At the time of the data cutoff for the ASCO presentation, 78% of patients in the COMBO450 arm had discontinued treatment, along with 87% of patients in the ENCO300 arm and 91% of patients in the vemurafenib arm. The primary reason for discontinuing treatment was progressive disease at 52%, 52%, and 57%, in the 3 arms, respectively. Adverse events (AEs) were the secondary reason for discontinuation, at 10%, 13%, and 13%, respectively.
Systemic therapies administered following treatment administration included anti—PD-1/PD-L1 (20% in COMBO450 arm, 21% in ENCO300 arm, and 25% in vemurafenib arm); anti–CTLA-4 (17%, 16%, 19%); anti–CTLA-4 plus anti–PD-1/PD-L1 (3%, 2%, 2%); BRAF inhibitor plus MEK inhibitor (5%, 14%, 20%); BRAF inhibitor alone (6%, 8%, 13%), and chemotherapy (7%, 12%, 12%).

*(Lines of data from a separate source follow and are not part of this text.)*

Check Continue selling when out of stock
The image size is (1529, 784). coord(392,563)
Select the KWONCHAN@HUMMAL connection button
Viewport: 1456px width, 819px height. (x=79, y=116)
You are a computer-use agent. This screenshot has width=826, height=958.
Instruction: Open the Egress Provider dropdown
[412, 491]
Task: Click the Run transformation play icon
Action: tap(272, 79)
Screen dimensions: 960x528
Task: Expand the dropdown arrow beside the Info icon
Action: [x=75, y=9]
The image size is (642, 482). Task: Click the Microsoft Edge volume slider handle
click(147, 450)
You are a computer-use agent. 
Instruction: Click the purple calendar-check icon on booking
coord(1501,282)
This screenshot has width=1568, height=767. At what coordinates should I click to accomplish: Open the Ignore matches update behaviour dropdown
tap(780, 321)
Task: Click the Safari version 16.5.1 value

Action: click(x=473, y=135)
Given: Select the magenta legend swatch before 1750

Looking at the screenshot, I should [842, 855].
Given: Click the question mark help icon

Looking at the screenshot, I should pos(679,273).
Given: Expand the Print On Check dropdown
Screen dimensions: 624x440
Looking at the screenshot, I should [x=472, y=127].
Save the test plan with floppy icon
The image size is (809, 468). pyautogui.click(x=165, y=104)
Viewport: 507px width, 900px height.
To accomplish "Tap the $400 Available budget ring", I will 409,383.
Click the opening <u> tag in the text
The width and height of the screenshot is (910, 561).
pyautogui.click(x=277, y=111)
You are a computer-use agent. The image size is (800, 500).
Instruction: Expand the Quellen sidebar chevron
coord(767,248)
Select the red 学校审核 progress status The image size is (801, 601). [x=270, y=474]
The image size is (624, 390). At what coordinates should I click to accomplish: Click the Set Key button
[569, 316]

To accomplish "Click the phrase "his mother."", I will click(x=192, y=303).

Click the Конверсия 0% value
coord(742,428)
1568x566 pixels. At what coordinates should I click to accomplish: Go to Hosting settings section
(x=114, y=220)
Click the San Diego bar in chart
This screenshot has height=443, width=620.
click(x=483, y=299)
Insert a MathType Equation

The median duration of treatment exposure was 51 weeks with COMBO450, compared with 31 weeks with ENCO300 and 26 weeks with vemurafenib monotherapy. Grade 3/4 AEs occurred in 64%, 67%, and 66% of the 3 arms, respectively. On-study deaths or death within 30 days of stopping study treatment occurred in 12%, 8%, and 11% of the 3 arms, respectively.
Dummer R, Ascierto PA, Gogas H, et al. Overall survival in COLUMBUS: A phase 3 trial of encorafenib (ENCO) plus binimetinib (BINI) vs vemurafenib (VEM) or enco in BRAF-mutant melanoma. J Clin Oncol. 2018;36 (suppl; abstr 9504).